The Italian National Institute of Health looked at 40 sewage samples collected from wastewater treatment plants in northern Italy between October 2019 and February 2020.
An analysis released on Thursday said samples taken in Milan and Turin on December 18 showed the presence of the SARS-Cov-2 virus.
“This research may help us understand the beginning of virus circulation in Italy,” said Giuseppina La Rosa, an expert in environmental wastewater at the Italian National Institute of Health who co-led the research.
A spokeswoman for the institute said the full data and study would be published next week.
Research in the Netherlands, France, Australia and elsewhere has found signs that the virus that causes COVID-19 can be detected in sewage, and many countries are beginning to sample wastewater to track the disease.
Scientists said the detection of traces of the virus before the end of 2019 was consistent with evidence in other countries that COVID-19 may have been circulating before China reported the first cases on December 31.

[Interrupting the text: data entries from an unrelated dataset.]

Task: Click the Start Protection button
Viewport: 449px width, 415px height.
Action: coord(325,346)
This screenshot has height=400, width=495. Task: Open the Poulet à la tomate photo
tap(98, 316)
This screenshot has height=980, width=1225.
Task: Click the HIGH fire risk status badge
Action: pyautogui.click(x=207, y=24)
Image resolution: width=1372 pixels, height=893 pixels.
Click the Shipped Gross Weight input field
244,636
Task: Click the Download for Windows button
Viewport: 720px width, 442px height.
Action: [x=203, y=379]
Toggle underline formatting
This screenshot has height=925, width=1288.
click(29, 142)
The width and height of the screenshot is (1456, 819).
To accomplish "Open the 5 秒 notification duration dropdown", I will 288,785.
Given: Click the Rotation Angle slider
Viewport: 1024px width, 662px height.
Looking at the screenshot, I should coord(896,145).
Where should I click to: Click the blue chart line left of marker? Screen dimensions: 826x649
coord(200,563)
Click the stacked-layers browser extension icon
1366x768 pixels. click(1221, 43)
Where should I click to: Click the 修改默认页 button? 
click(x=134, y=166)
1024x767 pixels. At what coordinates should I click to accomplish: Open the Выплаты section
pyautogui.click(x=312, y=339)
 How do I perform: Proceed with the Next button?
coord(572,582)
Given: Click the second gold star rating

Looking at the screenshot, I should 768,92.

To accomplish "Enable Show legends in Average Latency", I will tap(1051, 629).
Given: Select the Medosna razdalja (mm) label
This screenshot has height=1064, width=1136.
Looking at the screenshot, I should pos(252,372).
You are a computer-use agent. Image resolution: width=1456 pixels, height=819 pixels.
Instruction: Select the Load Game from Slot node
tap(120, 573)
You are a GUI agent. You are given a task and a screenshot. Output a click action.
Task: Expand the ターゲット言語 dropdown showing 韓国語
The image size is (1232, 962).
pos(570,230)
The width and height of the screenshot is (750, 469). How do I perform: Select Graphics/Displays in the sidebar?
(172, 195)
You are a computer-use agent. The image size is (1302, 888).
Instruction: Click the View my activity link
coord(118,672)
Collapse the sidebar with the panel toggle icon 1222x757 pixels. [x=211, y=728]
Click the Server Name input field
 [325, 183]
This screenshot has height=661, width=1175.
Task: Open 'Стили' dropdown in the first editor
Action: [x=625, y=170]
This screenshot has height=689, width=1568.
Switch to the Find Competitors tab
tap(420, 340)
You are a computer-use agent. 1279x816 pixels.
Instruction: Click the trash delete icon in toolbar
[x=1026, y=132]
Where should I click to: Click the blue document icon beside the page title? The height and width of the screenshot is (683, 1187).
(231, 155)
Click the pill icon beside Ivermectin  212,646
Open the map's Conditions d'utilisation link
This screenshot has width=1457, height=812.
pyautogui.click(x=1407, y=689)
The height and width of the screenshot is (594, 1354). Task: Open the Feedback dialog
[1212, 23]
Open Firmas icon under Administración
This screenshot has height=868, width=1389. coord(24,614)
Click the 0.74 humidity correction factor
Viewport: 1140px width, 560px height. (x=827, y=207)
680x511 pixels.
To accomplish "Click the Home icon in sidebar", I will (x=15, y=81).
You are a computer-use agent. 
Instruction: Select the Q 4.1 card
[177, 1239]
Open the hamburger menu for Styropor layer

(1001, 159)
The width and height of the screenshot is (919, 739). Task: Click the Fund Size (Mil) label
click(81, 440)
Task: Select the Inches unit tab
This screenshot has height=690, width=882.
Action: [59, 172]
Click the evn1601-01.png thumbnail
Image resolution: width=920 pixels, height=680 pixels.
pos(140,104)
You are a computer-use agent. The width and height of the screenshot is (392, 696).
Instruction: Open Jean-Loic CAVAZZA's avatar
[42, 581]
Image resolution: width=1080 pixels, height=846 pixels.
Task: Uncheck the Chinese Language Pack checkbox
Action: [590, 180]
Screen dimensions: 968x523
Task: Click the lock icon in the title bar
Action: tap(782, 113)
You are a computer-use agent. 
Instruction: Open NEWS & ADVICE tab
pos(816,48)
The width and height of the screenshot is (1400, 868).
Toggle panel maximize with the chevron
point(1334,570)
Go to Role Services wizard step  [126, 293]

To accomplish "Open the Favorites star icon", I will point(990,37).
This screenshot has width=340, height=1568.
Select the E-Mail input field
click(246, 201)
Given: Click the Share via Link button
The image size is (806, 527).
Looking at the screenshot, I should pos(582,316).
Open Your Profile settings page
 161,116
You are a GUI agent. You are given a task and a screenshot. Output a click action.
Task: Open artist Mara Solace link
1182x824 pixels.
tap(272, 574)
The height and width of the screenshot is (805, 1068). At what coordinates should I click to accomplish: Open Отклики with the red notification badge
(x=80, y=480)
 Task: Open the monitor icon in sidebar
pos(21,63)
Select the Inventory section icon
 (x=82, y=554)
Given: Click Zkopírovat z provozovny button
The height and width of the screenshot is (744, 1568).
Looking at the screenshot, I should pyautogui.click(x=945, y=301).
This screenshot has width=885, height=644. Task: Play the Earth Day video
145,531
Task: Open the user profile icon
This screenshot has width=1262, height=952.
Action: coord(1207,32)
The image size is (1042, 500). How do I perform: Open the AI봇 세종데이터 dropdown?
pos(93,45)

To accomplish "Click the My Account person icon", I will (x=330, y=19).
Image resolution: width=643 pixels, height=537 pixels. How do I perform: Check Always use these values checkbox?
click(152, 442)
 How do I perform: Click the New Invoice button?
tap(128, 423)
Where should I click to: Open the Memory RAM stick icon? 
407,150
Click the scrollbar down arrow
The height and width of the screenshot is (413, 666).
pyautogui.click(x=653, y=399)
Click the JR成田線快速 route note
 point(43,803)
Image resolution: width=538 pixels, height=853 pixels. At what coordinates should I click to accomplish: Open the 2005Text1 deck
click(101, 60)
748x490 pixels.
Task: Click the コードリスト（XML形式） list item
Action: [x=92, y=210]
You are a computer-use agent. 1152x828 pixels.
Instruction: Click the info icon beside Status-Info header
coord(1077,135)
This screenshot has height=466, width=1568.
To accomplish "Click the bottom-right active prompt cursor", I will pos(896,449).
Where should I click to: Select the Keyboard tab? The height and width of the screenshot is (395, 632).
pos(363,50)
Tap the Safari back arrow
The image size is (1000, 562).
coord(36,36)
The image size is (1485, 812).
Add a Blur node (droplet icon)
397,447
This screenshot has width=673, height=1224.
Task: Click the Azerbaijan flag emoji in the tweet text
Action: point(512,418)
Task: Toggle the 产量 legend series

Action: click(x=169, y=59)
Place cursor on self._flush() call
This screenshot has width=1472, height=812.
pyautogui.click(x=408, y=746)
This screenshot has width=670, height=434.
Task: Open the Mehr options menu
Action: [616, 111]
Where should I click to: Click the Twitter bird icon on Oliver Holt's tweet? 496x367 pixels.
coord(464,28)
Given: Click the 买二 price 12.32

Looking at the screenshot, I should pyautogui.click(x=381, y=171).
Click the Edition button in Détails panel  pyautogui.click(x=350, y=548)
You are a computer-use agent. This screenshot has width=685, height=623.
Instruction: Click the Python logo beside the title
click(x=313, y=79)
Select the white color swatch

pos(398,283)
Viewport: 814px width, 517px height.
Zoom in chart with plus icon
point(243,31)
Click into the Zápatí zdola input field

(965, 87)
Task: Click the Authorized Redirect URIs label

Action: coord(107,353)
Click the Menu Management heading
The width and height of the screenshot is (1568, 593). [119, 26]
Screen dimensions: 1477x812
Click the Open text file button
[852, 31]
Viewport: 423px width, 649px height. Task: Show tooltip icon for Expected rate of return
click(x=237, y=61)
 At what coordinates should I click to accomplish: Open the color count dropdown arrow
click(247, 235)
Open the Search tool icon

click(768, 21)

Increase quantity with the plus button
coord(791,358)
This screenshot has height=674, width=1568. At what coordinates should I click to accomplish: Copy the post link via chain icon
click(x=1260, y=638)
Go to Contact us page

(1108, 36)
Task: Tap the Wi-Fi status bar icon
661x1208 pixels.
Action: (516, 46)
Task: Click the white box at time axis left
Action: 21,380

Noel McCarthy, an expert in population evidence and technologies at Britain’s Warwick Medical School, said the detection of SARS-Cov-2 genetic material in Italian wastewater in December was “reliable evidence of cases of COVID-19 being present there at that time”.
Rowland Kao, an epidemiology and data professor at Scotland’s Edinburgh University, agreed it was plausible the disease could have circulating then, but added: “(This finding) does not on its own, however, tell us if that early detection was the source of the very large epidemic in Italy, or if that was due to a later introduction into the country.”
A study in May by French scientists found that a man was infected with COVID-19 as early as December 27, nearly a month before France confirmed its first cases.
La Rosa said the presence of the virus in the Italian waste samples did not “automatically imply that the main transmission chains that led to the development of the epidemic in our country originated from these very first cases”.
Samples positive for traces of the virus that causes COVID-19 were also found in sewage from Bologna, Milan and Turin in January and February 2020. Samples taken in October and November 2019 tested negative.
The institute said it plans to launch a pilot study in July to monitor wastewater in tourist resorts.
The first Italian was diagnosed on February 20 in Codogno, south of Milan, prompting the closure of 11 nearby towns before the imposition of a national lockdown on March 10, when Italy became the first European country to do so.
After recording 34,500 deaths to date, Italy is now emerging from lockdown.
Contact tracing has identified five people who were infected in northern Italy in mid-January, but the sewage testing places the arrival of the virus in Italy – possibly due to trade ties with China – at least a month earlier than that.
Wastewater studies have also found early traces of the virus in other nations.
A recent study in Barcelona found traces of the virus were present in mid-January, over a month before the first local cases were diagnosed.
A Paris hospital has re-tested samples taken from a suspected pneumonia patient on December 27, discovering he was suffering from Covid-19 nearly a month before the first confirmed cases.
China first reported the virus to the World Health Organisation on December 31, but recorded a tenfold increase in flu cases in December.
Last week Harvard Medical School reported large increases in traffic at hospitals in Wuhan, China’s epicentre, as early as last autumn, around the time of a spike in internet searches in China for symptoms associated with Covid-19.
According to government data seen by the South China Morning Post, a 55-year-old from the Hubei province could have been the first person to have contracted COVID-19.
However, the scientists stressed that the 55-year-old was not “patient zero”, who scientists expect will help them to trace the source of the virus, generally thought to have jumped to humans from bats.
Chinese authorities have identified at least 266 people who were infected with the deadly disease in 2019, all of whom came under medical surveillance at some point.
Some of the cases were likely backdated after health authorities had tested specimens taken from suspected patients.